§ **Exercise data**:
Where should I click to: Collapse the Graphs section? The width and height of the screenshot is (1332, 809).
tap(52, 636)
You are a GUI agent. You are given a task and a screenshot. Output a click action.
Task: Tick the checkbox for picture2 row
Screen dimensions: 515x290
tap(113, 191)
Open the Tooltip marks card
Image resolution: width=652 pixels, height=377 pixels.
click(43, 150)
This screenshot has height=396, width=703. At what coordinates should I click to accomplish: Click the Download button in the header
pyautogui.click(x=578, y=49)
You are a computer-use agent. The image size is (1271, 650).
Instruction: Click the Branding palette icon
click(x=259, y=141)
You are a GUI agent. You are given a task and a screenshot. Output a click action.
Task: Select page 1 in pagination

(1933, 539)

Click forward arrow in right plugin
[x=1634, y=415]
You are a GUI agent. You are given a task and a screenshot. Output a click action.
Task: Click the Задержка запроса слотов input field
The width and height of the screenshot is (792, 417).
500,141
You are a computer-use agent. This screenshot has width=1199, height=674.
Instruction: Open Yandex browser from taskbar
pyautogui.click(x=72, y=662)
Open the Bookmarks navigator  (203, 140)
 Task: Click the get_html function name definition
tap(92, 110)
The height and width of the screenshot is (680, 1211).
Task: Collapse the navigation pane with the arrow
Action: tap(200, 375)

§ **Description of the task**: Every line above needs to be retyped exactly.

§ **Written solution**:
Where should I click to: Collapse the Graphs section? The width and height of the screenshot is (1332, 809).
tap(52, 636)
You are a GUI agent. You are given a task and a screenshot. Output a click action.
Task: Tick the checkbox for picture2 row
Screen dimensions: 515x290
tap(113, 191)
Open the Tooltip marks card
Image resolution: width=652 pixels, height=377 pixels.
click(43, 150)
This screenshot has height=396, width=703. At what coordinates should I click to accomplish: Click the Download button in the header
pyautogui.click(x=578, y=49)
You are a computer-use agent. The image size is (1271, 650).
Instruction: Click the Branding palette icon
click(x=259, y=141)
You are a GUI agent. You are given a task and a screenshot. Output a click action.
Task: Select page 1 in pagination

(1933, 539)

Click forward arrow in right plugin
[x=1634, y=415]
You are a GUI agent. You are given a task and a screenshot. Output a click action.
Task: Click the Задержка запроса слотов input field
The width and height of the screenshot is (792, 417).
500,141
You are a computer-use agent. This screenshot has width=1199, height=674.
Instruction: Open Yandex browser from taskbar
pyautogui.click(x=72, y=662)
Open the Bookmarks navigator  (203, 140)
 Task: Click the get_html function name definition
tap(92, 110)
The height and width of the screenshot is (680, 1211).
Task: Collapse the navigation pane with the arrow
Action: tap(200, 375)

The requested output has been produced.